Cancer registries in resource-constrained countries can inform policy to reduce cancer burden
Special issue published in Cancer Epidemiology demonstrates that registration costs as little as $0.01 per person and can influence policies on cancer prevention, early diagnosis and treatment
RESEARCH TRIANGLE PARK, NC-- Data from population-based cancer registries are vital for informing health programs, policies and strategies for cancer screening and treatment. A special issue of Cancer Epidemiology, prepared under the auspices of the Centers for Disease Control and Prevention, offers lessons for planning and supporting cancer registration in resource-constrained settings to support data-driven policies on cancer prevention, early detection and appropriate treatment leading to significant cost savings for government and society as a whole.

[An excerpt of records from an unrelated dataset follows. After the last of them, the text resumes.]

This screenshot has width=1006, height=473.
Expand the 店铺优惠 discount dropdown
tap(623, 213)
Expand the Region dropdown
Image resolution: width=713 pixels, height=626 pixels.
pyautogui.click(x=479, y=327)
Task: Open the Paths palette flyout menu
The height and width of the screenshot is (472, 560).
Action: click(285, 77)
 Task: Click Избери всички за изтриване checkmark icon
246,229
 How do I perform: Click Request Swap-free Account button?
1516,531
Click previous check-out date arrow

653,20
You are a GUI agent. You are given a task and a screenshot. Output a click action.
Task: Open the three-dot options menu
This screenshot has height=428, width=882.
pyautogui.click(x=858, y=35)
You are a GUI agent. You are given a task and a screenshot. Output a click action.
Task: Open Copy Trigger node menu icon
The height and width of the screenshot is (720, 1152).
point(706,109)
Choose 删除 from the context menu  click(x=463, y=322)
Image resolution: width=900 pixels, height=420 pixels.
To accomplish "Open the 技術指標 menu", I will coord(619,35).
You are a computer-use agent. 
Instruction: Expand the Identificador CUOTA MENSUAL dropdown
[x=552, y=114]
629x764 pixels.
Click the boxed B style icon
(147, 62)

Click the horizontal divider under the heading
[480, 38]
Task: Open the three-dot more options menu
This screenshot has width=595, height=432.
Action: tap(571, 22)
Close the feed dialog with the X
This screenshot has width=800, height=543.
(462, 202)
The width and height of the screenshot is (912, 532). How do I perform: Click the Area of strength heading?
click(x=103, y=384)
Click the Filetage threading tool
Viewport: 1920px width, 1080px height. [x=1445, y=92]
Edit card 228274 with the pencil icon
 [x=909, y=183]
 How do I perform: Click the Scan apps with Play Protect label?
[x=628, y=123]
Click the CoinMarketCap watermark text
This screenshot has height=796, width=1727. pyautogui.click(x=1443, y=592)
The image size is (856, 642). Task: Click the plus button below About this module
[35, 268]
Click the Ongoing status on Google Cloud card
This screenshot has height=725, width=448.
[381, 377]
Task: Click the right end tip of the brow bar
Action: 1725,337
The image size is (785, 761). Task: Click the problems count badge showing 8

The guest editors of the special issue, Florence Tangka, P.h.D., and Mona Saraiya, M.D. of the CDC, and Sujha Subramanian, Ph.D., and Patrick Edwards of RTI International, note that there are substantial differences in the existence, geographical coverage and quality of cancer registration across the world.
“There is almost 100 percemt coverage in North America, but less than 10 percent in Central and South America, Asia and Africa," Tangka said. "These countries are essentially fighting cancer blindfolded as they often can’t know how to best direct their resources.”
"The articles in the special issue show that lack of continuous and sustained support for surveillance infrastructure can disrupt data collection and lead to the inefficient use of resources," Subramanian said. "Although cancer registries incur substantial set-up costs, once established the cost per case is low and countries then benefit from economies of scale. This special issue of Cancer Epidemiology establishes baseline information to identify efficiencies in data collection, which is consistently reported as a high cost for registries. We hope that these findings will encourage other countries to establish registries.”
The special issue reviews cancer registries in Kenya, Uganda, Colombia, India (Mumbai), and Barbados. and offers lessons for other countries with similar resource constraints.